We might as well have been in an Iowa farm town, except they’ve never grown a beanstalk there the likes of those majestic towers. It was difficult to look to the top of them without losing balance, let alone doing them justice with a photograph.
It was a whimsical time in the city thanks to the Cow Parade, an international exhibit of art in public places. Life-size fiberglass sculptures of cows were decorated according to the interpretation of local artists and distributed all over the city where they grazed all summer.
There were 500 of them, and they made touring New York more memorable, the serendipity of encountering cows at random locales and seeing the ideas of the various artists that brought them to life. We photographed many of them. It was fun and all for a good cause, raising $1.35 million for charity.
My favorites were the Twin Cowers, a pair of cows modeled after the WTC buildings and stationed next to them.
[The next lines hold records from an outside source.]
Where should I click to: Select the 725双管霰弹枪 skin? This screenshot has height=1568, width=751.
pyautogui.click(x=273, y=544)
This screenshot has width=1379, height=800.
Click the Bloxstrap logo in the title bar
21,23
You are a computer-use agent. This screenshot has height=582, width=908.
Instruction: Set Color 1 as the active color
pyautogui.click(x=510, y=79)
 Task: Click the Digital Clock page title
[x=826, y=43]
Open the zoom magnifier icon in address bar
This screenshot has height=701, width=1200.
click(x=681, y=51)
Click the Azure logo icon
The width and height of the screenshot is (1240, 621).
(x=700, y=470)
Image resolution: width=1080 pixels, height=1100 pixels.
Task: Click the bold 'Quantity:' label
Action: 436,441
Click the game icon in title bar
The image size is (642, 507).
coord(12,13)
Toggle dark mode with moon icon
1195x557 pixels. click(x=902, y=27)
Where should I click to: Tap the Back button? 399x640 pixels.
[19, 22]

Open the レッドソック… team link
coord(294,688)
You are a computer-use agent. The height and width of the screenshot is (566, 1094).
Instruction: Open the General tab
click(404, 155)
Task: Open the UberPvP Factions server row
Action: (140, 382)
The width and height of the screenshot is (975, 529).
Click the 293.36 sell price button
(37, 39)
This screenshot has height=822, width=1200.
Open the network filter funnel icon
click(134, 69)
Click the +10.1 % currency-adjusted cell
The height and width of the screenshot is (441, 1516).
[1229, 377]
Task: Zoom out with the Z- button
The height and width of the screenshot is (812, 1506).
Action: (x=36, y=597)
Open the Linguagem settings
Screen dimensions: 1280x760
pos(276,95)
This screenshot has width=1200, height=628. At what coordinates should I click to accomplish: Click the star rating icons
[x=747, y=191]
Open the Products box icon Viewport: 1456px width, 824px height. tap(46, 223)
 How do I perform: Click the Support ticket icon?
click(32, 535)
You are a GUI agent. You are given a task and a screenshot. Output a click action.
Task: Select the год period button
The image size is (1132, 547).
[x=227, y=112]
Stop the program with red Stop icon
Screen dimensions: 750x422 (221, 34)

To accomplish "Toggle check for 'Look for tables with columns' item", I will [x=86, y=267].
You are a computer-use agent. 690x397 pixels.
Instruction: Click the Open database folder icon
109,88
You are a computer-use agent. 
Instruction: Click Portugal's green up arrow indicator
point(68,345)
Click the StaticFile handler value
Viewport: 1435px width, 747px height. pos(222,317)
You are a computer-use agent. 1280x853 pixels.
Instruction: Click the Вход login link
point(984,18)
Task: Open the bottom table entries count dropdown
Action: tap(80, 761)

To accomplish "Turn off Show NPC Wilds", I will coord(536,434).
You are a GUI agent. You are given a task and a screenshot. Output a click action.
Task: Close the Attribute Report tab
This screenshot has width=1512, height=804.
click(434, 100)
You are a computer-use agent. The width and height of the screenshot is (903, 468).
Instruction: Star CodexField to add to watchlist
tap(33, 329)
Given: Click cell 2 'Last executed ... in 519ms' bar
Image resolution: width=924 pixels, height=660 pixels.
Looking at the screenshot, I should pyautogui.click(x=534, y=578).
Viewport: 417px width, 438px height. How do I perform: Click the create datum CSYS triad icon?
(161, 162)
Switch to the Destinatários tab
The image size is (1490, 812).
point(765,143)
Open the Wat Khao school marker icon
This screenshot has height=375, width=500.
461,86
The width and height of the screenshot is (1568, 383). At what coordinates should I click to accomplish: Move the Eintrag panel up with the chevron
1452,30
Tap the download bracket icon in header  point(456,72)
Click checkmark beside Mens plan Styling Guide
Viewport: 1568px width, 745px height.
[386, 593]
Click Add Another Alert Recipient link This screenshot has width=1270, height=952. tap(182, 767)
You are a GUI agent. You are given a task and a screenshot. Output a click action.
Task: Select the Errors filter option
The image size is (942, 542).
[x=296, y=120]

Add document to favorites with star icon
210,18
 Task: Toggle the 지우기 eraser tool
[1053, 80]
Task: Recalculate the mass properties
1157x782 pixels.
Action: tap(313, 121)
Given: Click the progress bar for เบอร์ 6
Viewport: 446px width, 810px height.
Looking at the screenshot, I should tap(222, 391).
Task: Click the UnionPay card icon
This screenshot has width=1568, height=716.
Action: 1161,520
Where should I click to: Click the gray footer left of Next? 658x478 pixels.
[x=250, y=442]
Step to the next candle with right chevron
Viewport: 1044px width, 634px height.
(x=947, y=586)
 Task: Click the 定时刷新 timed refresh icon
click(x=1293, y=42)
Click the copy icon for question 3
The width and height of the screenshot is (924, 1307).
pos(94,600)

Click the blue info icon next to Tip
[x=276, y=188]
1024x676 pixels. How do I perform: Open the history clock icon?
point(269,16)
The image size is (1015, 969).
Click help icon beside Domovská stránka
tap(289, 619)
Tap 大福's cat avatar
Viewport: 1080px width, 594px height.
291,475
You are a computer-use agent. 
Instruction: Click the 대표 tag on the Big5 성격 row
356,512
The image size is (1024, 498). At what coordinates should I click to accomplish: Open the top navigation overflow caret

We didn’t take the trip to the top of the towers. I recall thinking it might be disconcerting to be up that high dependent on the reliability of an elevator.
It was pleasant on the plaza outside by the ring of fountains with the giant sphere intended to symbolize world peace. It certainly felt peaceful with flowers in bloom and shrubbery lush and green.
Before we left, workers began setting up chairs and a stage for an outdoor jazz concert to coincide with the end of the workday. We didn’t stay for it.
But before heading back to Times Square we stopped at the Krispy Kreme shop in the mall adjacent to the towers for donuts and drinks.
That’s how I remember the World Trade Center one year before the terrorist attacks of Sept. 11, 2001.
The solemn moment of that trip to New York was at the Strawberry Fields tribute to John Lennon in Central Park, where an endless stream of admirers light candles and leave flowers in memory of the slain musician/peace activist by the

black-and-white mosaic bearing the message, “Imagine.” The kids were well acquainted with him from the Beatles tapes Fran played in the car from the time they were very young.
Imagine all the people living life in peace …
The following year I was driving back from dropping off Allison at high school when Howard Stern began talking on the radio about a report that a plane had hit one of the towers, the first word in a day like no other.
Strange the way the mind processes extraordinary occurrences. Amid the horror of death and heroism from the orchestrated collapse of the largest man-made structures I’ve ever seen, I did think about that Krispy Kreme shop. It was at 5 World Trade Center, and it was destroyed.
The peaceful scene of the 2000 visit has flashed in memory often in the intervening years as the kids grew up, now both soon to be married and starting families of their own. Nothing special in the particular moment, even in relation to other activities of that week, but indelible because of what inexplicably occurred there so soon after.
I have returned to New York a number of times on assignment as a baseball writer. Around the time of the 9/11 anniversary in 2013 Fran and Glenn accompanied me and returned to the World Trade Center while I was at the ballpark.
They were moved by the memorial: No donuts, no musicians, no Twin Cowers; just stark reminders of those who lost their lives there.
One day I will make the pilgrimage to Lower Manhattan, though a part of me wants to hold onto it as it was. But everything has changed in the 14 years since the towers fell, and it has become very difficult to believe in what John Lennon wanted us to imagine.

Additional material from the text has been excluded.